The Special Boomer
Oggi parliamo di rimpianti.
Di un ragazzino nato e cresciuto nei sobborghi di Miami. Una passione per la boxe. Per vie traverse la vita lo porta - dopo un periodo di forzata interruzione dallo sport - alla recitazione. Sfonda e spacca tutto, il giovane. Ma all’apice della carriera, indovinate chi sarà il suo più grande nemico? Esatto: se stesso.
Ebbene, José Mourinho mi ricorda Mickey Rourke.
La storia è piena di esempi, di persone che grazie alle loro gesta diventano Speciali. Gente che riesce ad emergere, ad essere migliore degli altri in un determinato campo. Ma poi cosa accade? Il successo può inebriare i sensi e l’intelletto a tal punto da essere alla fine ricordati più per il tonfo finale che per l’ascesa? A volte si.
Ovviamente non so cosa accadrà in futuro, ma la discesa netta - e dolorosa- è tracciata.

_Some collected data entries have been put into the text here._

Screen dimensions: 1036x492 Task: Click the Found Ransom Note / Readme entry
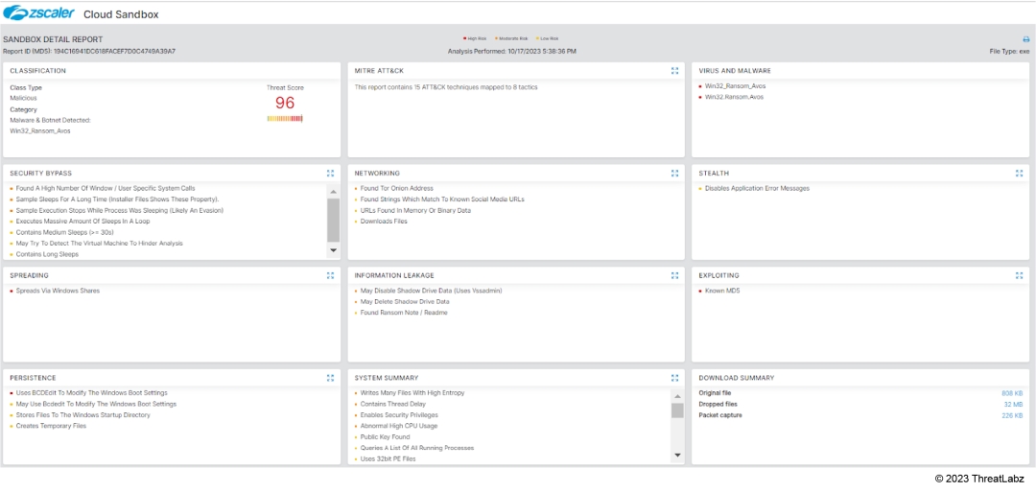pos(403,313)
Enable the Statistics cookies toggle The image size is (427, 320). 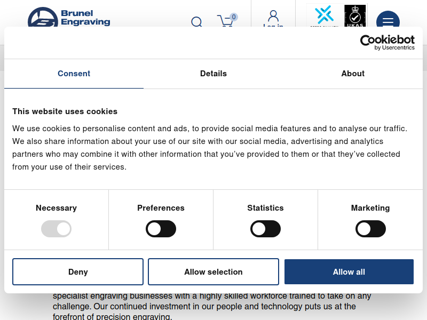[x=265, y=229]
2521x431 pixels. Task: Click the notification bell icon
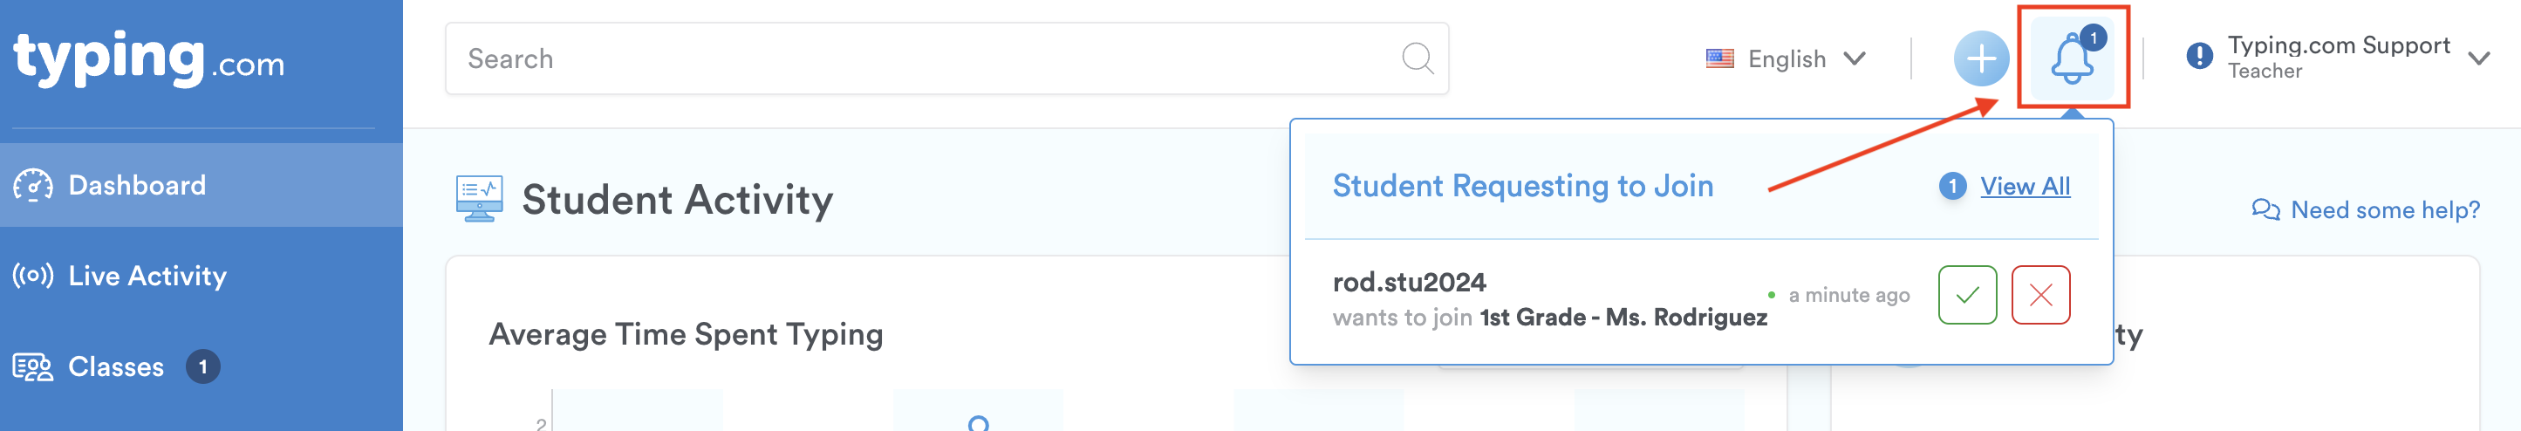tap(2071, 59)
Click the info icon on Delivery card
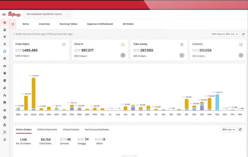Screen dimensions: 248x157 click(241, 55)
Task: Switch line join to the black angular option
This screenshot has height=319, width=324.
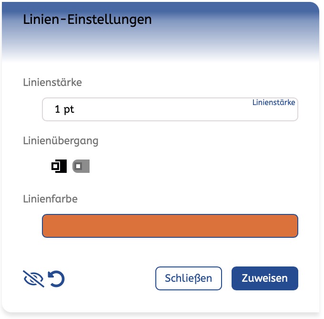Action: (59, 166)
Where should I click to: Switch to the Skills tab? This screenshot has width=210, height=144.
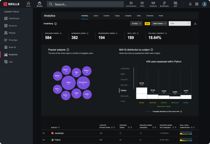coord(139,16)
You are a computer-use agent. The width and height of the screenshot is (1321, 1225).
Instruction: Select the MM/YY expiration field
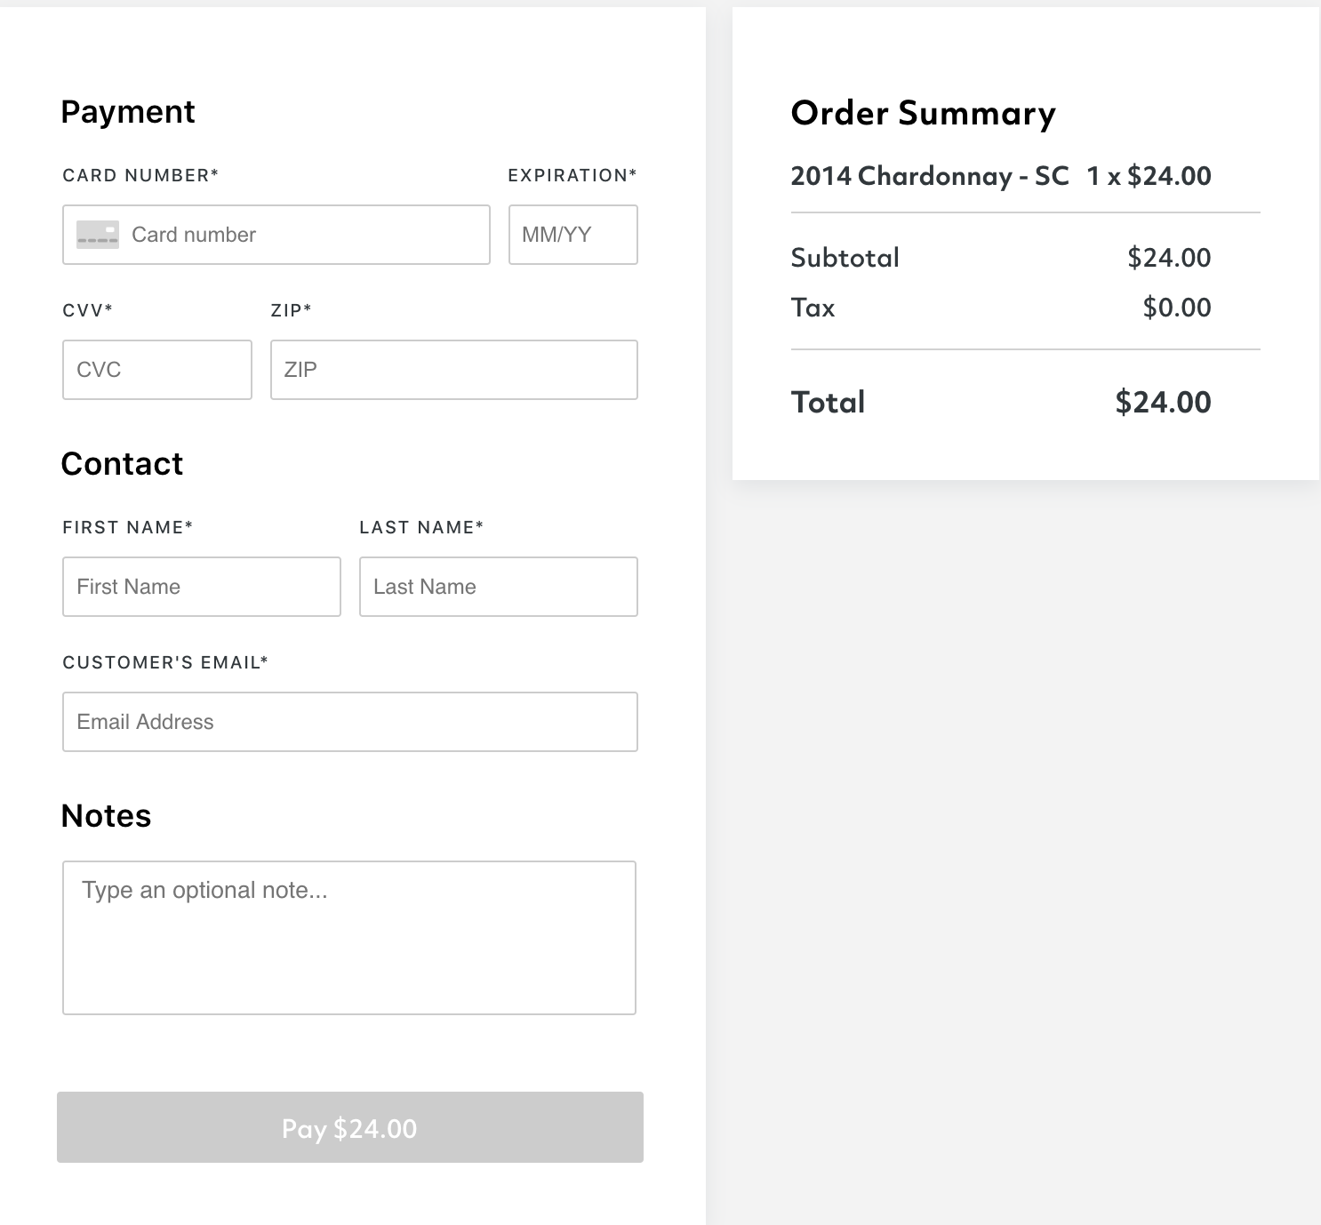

Lo Special One, come lui stesso si definì in una conferenza d’esordio al Chelsea, oramai di speciale ha ben poco.
È stato per i primi dieci anni di carriera, probabilmente, colui che ha ottenuto più successi andando a sviluppare il proprio ruolo con metodologie di lavoro inconsuete.
In effetti, posso dire con certezza, e senza che nessuno si scandalizzi che non è un esteta del calcio. Come esempio ricordo un Inter Barcellona di Champions League dove dire che ci fu un pullman parcheggiato davanti la porta dei blaugrana è un eufemismo. Non è un esperto di tattica nel senso più puro del termine. Non è un maniaco di allenamenti particolari, ne innovativi. Allora, vi domanderete, cosa ha sancito il suo successo?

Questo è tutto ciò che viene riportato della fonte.